Count the lines in the rows below that contain the string "text". Reply with the number alone.

#### Dataset extract ####

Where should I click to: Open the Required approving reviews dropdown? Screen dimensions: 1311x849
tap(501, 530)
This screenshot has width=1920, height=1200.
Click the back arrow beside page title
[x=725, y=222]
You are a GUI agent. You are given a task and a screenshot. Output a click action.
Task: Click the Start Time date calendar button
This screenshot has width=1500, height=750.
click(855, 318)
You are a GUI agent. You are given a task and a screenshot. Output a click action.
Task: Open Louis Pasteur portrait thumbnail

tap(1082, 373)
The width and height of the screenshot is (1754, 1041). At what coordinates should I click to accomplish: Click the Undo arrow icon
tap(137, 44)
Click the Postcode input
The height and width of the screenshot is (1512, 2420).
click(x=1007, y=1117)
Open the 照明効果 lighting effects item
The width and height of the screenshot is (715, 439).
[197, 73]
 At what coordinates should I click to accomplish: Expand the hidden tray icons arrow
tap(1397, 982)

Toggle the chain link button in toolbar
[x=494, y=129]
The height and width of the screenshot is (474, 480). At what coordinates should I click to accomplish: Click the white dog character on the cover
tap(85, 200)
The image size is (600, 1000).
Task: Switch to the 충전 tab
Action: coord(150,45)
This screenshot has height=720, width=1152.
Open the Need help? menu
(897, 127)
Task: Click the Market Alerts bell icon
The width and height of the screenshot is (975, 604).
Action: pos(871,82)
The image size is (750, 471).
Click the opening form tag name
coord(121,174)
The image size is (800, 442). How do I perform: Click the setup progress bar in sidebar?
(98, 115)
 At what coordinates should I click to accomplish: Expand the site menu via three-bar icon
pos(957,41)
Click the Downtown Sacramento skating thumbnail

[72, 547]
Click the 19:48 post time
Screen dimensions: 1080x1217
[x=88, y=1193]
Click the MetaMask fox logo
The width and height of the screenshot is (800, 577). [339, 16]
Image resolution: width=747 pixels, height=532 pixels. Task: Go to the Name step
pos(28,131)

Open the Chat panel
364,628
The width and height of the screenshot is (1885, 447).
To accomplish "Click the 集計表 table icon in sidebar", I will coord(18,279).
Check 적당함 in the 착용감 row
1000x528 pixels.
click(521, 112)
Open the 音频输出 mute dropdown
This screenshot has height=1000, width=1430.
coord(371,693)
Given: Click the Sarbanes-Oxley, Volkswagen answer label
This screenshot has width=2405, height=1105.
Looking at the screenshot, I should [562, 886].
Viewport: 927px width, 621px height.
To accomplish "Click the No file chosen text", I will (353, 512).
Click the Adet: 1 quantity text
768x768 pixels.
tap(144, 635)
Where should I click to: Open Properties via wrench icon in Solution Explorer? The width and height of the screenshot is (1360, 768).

####

Response to this exercise
2